---- Documento
Cómplices

Lunes 24 a domingo 30 de junio de 2013

Lunes 24. Se hacen raros los lunes sin oficina, con vino al final de la mañana y lectura sosegada de la prensa.
La ciudad está en fiestas, pero uno sigue a los suyo. Hoy casi seis horas que se han pasado en un suspiro… No exageraré… No puedo decir que el tiempo no ha pasado, porque lo he sentido, porque he percibido con nitidez su paso inexorable, pero deseaba que no avanzase tan rápido, porque se me escapaba, porque su velocidad y mi deseo iban tan, tan descompasados

Martes 25. Sigo sin comprenderlo, y debería haberme hecho ya a la idea, a la contundente presencia del sufrimiento en su ánimo cada vez que el duende maléfico hace de las suyas; pero no puedo. Es superior a mis fuerzas verle la angustia aflorar como una tormenta.
Sí, mucho más allá que el dolor físico, es esa amargura que tiñe su mirar de llanto y su garganta de lamentaciones, contemplar cómo padece por la inexplicable ausencia de quien más quiere, cuando no se ha ido de su lado ni un solo instante.
Y sí, dan ganas de entrar en rebeldía contra algo o alguien, pero… Sin embargo, después de un primer impulso, resistimos, buscamos el modo de que estos espacios sean menos extensos y menos intensos… quizá por nosotros mismos.

Miércoles 26. He pasado casi toda la tarde, hasta la hora del partido de Brasil contra Uruguay —a pesar de su propuesta raquítica, comparada con la historia que les precede, acabará Brasil por ganar esta Copa Confederaciones; un segundo maracanazo no será tolerado—, leyendo El chico de la chaqueta roja, la novela de Alena. Casi la he acabado. Apenas me faltan quince o veinte folios.
--------
---- Listado proporcionado
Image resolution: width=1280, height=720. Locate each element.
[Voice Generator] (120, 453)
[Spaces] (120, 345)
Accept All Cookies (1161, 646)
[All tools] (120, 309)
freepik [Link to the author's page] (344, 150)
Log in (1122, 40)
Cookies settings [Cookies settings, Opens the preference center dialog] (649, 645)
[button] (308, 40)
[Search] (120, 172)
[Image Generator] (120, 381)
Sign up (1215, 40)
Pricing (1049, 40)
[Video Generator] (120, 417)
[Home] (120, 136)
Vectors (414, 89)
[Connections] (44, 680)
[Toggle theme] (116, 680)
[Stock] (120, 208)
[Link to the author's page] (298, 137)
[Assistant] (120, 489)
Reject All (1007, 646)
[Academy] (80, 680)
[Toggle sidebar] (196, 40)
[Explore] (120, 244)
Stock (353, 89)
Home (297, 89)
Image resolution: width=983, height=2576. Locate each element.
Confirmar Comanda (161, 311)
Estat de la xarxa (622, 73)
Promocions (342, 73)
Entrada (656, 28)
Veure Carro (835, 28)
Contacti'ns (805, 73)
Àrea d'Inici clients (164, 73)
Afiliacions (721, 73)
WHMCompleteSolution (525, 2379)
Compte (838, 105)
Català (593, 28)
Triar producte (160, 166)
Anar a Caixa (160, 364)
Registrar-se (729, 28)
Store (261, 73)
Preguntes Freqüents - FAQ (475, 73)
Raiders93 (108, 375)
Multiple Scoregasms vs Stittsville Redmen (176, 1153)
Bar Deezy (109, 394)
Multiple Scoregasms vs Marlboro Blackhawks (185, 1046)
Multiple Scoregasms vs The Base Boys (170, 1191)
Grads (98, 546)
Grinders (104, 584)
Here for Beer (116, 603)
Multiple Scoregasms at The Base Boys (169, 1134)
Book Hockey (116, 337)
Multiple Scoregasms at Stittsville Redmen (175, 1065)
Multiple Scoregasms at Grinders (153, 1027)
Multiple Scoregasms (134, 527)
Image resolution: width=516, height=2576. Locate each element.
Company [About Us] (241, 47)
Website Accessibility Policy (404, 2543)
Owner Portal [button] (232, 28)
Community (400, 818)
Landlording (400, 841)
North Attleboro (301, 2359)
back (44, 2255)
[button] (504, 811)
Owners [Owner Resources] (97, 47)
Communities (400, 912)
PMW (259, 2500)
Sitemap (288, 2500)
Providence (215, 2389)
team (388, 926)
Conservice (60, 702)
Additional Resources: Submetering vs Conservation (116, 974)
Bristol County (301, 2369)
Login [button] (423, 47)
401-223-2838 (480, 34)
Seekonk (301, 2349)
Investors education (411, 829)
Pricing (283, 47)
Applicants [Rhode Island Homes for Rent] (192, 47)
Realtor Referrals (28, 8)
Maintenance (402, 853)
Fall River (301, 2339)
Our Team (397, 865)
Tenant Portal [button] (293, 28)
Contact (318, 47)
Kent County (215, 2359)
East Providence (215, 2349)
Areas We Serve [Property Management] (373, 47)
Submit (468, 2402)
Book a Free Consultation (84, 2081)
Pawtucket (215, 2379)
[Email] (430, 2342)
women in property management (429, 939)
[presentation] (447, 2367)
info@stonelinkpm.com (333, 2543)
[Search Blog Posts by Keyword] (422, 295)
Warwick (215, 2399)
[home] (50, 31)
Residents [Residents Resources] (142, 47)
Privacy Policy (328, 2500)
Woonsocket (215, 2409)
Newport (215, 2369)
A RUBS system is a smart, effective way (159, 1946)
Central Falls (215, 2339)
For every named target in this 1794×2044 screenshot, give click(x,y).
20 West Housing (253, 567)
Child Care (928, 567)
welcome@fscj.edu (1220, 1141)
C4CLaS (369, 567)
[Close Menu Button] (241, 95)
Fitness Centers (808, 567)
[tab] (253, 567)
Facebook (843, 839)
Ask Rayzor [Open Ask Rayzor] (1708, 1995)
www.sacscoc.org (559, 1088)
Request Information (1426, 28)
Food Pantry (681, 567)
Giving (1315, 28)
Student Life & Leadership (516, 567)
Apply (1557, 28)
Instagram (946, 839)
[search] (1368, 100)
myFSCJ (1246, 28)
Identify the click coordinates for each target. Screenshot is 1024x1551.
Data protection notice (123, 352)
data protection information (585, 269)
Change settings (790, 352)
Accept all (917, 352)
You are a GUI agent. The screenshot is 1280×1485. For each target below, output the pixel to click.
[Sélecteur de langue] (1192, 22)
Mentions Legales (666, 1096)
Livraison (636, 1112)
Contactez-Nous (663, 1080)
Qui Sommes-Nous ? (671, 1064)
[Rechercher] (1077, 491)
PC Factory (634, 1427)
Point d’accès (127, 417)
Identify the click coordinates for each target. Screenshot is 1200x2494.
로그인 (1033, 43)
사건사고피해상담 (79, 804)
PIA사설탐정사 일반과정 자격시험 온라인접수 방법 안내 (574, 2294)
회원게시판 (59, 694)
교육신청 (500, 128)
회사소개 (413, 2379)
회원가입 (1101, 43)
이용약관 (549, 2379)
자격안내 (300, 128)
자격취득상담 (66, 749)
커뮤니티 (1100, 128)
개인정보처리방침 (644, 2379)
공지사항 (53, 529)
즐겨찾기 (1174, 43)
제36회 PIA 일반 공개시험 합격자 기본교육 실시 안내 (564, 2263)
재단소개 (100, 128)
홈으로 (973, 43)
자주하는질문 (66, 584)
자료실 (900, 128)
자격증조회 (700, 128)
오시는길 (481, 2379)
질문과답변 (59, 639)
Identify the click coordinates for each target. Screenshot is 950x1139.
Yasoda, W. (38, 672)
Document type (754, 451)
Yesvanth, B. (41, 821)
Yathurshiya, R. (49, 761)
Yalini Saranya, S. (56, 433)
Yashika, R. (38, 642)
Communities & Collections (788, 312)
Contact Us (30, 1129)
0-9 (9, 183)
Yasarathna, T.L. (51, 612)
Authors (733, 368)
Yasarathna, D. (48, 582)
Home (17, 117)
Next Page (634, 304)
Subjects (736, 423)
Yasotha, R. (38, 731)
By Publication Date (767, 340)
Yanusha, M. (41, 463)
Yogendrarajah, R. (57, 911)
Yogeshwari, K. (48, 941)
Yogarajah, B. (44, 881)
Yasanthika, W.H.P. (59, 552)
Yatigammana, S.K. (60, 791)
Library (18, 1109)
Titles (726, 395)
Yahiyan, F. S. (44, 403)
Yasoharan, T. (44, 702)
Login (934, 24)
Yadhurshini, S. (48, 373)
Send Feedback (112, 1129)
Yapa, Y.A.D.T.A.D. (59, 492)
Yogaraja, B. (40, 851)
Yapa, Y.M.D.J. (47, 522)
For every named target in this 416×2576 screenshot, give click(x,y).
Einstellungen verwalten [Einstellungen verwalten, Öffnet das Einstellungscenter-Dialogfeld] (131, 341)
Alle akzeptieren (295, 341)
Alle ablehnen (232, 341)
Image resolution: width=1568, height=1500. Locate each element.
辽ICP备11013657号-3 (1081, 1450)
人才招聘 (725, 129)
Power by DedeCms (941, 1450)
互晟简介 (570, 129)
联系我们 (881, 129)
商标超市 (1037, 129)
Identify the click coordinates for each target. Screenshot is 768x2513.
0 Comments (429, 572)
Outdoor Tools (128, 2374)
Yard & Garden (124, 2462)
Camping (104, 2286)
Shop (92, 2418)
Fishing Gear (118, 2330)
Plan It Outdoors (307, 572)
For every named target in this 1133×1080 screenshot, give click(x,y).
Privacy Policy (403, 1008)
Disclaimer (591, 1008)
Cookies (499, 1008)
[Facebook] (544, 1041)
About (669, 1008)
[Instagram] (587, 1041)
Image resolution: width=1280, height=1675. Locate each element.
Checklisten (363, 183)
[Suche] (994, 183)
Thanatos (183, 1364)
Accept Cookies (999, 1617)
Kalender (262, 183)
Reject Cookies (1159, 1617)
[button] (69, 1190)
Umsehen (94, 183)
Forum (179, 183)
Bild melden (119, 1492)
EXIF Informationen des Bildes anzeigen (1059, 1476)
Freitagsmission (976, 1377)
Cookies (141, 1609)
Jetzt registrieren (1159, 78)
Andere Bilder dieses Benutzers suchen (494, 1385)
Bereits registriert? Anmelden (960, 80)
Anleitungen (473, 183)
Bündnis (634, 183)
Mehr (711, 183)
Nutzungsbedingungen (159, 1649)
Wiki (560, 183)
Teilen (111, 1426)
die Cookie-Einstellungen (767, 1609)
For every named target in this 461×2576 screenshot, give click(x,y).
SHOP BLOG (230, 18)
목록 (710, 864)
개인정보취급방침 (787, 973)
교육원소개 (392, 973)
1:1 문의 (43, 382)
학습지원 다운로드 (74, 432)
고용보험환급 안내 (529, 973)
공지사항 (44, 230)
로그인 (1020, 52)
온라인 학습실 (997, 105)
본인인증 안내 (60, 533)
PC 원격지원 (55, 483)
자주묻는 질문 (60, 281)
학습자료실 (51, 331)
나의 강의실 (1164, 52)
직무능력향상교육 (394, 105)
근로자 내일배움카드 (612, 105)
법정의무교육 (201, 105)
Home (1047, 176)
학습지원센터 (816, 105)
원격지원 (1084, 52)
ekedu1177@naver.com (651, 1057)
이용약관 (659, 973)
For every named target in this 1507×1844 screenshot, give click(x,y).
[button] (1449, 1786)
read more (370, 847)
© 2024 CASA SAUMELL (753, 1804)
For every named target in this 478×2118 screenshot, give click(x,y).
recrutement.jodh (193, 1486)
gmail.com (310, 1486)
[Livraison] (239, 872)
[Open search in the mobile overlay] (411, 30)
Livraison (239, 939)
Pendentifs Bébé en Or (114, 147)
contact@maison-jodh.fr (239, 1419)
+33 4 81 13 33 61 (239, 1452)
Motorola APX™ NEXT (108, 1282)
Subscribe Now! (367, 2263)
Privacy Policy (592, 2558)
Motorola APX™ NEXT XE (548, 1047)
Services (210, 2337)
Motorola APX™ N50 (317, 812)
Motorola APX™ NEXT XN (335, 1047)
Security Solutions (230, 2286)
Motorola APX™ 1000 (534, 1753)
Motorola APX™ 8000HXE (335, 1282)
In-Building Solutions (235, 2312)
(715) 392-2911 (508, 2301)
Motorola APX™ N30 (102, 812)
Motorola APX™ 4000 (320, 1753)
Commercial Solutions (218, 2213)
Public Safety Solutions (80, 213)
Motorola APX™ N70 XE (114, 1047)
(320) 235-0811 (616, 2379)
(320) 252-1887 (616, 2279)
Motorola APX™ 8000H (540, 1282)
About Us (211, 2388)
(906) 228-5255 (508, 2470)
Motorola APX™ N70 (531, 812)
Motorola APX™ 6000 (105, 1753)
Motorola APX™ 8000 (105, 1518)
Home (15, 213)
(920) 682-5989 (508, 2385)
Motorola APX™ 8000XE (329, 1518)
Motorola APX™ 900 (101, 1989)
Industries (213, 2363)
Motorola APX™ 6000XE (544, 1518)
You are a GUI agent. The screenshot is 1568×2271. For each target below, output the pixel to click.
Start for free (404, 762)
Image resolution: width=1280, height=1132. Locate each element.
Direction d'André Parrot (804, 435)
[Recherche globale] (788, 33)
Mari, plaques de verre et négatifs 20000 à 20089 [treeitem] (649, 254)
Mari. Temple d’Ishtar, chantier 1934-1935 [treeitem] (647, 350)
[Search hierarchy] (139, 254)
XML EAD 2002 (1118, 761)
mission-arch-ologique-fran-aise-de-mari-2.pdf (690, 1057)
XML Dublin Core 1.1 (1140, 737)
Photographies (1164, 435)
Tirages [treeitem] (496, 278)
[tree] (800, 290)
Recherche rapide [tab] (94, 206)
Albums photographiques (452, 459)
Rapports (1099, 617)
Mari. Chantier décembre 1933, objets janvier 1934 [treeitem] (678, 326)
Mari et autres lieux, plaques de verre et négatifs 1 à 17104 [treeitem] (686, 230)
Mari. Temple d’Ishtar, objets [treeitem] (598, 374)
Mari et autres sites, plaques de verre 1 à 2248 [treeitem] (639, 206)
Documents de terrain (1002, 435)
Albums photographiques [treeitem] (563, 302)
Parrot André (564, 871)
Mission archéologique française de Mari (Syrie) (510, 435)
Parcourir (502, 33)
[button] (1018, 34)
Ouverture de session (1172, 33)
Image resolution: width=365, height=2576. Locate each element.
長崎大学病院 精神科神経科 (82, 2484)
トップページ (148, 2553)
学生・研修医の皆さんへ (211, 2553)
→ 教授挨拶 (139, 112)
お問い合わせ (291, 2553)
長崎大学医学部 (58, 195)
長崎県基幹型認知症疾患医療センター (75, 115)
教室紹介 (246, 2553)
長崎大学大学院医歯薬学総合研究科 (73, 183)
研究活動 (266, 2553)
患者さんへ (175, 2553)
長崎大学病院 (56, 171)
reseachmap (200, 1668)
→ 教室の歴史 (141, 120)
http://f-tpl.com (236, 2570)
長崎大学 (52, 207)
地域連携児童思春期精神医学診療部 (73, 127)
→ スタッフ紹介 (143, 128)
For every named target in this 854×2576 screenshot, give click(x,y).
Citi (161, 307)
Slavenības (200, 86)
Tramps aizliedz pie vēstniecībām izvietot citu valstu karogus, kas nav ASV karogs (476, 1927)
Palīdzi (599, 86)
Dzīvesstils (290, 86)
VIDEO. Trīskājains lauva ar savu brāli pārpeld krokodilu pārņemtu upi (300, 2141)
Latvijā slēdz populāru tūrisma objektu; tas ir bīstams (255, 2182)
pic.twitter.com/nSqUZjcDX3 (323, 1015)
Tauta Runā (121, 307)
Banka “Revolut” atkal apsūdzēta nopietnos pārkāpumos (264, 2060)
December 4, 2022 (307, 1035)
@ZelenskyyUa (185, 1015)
--------
== Tareas pendientes ==
(1) En el diario, ¿qué novela se está leyendo el miércoles 26?
(2) Transcribe del diario el fragmento entre "Martes 25. Sigo" y "un solo instante.", ambos incluidos.

== Soluciones ==
(1) El chico de la chaqueta roja, la novela de Alena.

(2)
Martes 25. Sigo sin comprenderlo, y debería haberme hecho ya a la idea, a la contundente presencia del sufrimiento en su ánimo cada vez que el duende maléfico hace de las suyas; pero no puedo. Es superior a mis fuerzas verle la angustia aflorar como una tormenta.
Sí, mucho más allá que el dolor físico, es esa amargura que tiñe su mirar de llanto y su garganta de lamentaciones, contemplar cómo padece por la inexplicable ausencia de quien más quiere, cuando no se ha ido de su lado ni un solo instante.